Feet warmers are better than hand warmers because you can stick them to the back of your phone (hand warmers dont have an adhesive). Not sure if that was the answer you're looking for, but that's honestly the only way to go other than putting your phone in between your butt cheeks for warmth.


----------



## chomps1211 (Mar 30, 2011)

If you're riding with the phone in an outside pocket on your outermost layer you're going to continue to have that problem unless you do something to keep the battery warm!

I ride with mine inside my jacket, as close to my body as possible. If I'm wearing a fleese vest, I'll put it in the inside chest pocket. Although, to be honest, I haven't really used my iPhone for music when riding. I have a $50 iPod shuffle that I use for my music. With a full charge it will last a couple days of riding all day and the battery on it doesn't seem to be affected much by the cold. I keep it in an outer chest pocket so I can use the controls thru the jacket. 

That will probably change this season since I got myself a set of Chips Bluetooth wireless headphones for my helmet!! :jumping1: So we'll see how well I can make do with the battery playing music that way. :shrug:


----------



## Argo (Feb 25, 2010)

Never have this issue. My issue is the screen getting activated by touch when in my pocket. I have ridden plenty of days in sub 0 temps without problems.... Android user, multiple types of phones....


----------



## Atoxa (Feb 11, 2013)

If you are willing to drop around 30$, I've found this is a battery problem. First, try to stick it in the closest pocket to your body, then buy one of these:
http://www.amazon.com/Lenmar-Meridi...2252&sr=1-3&keywords=5s+extended+battery+case

For some reason my phone has never frozen and died with one of these on, and I've done most of my riding in Montana where it is cold and dry as fuck. Try it out, it's not too expensive and I never go without it.


----------



## Gravitynstuff (Dec 11, 2015)

I'll probably end up just keeping it as close to my body as I can or try the foot warmer. Last couple of seasons I started riding by myself and just kept running into this issue.


----------



## jjb7733 (Feb 1, 2014)

Argo said:


> My issue is the screen getting activated by touch when in my pocket.
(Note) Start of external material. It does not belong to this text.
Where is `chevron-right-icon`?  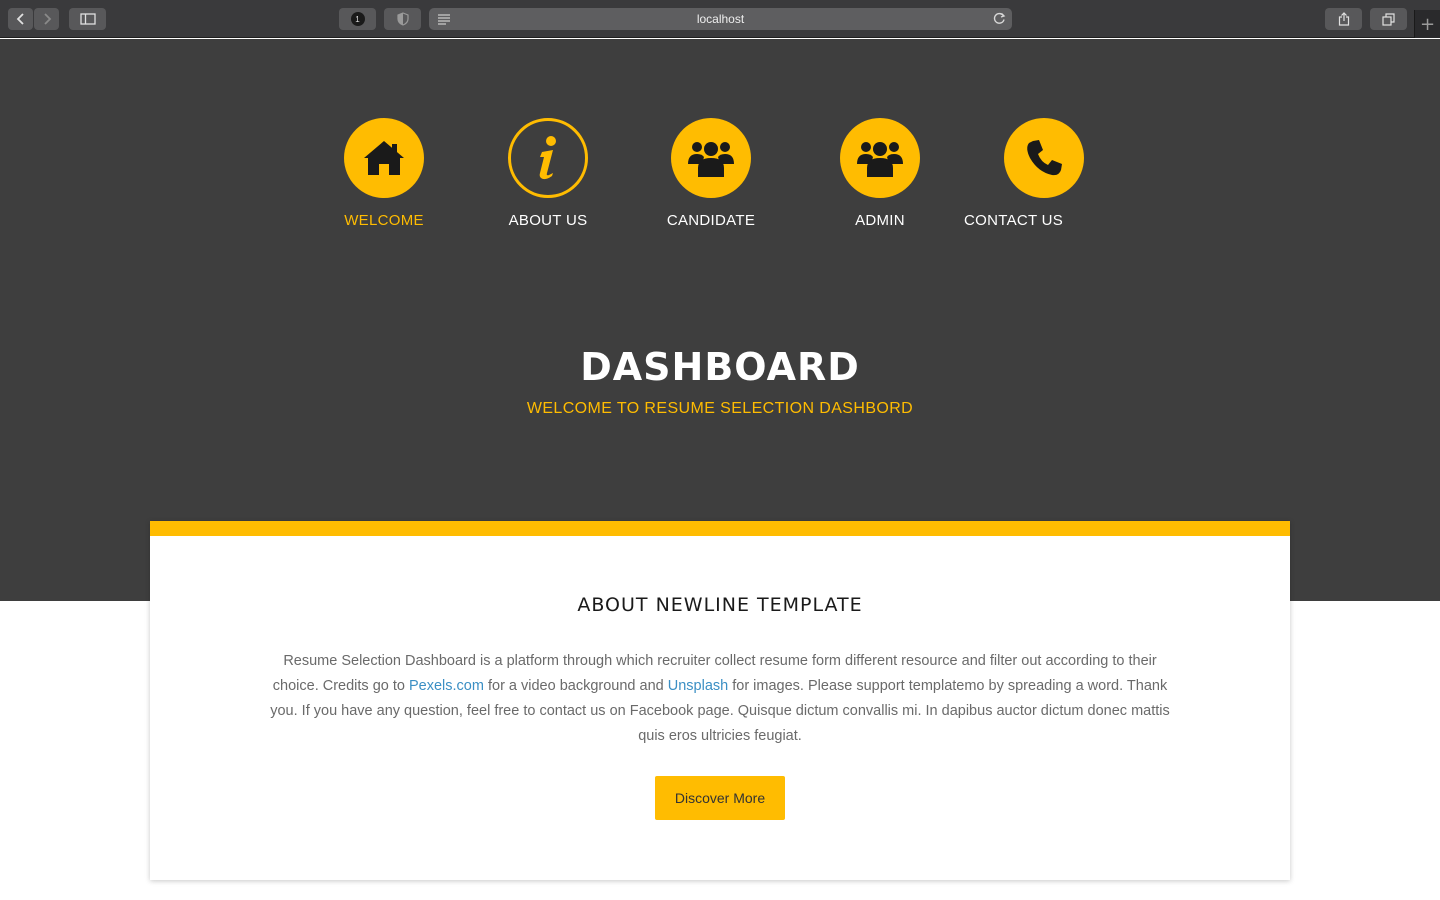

I have had my phone activate the emergency call feature on its own from the lock screen when I put in my pocket with snow on it one time. Got a call back from 911 a few minutes later [emoji15]


----------



## MVC (Nov 5, 2015)

jjb7733 said:


> I have had my phone activate the emergency call feature on its own from the lock screen when I put in my pocket with snow on it one time. Got a call back from 911 a few minutes later [emoji15]


So it works :happy:


----------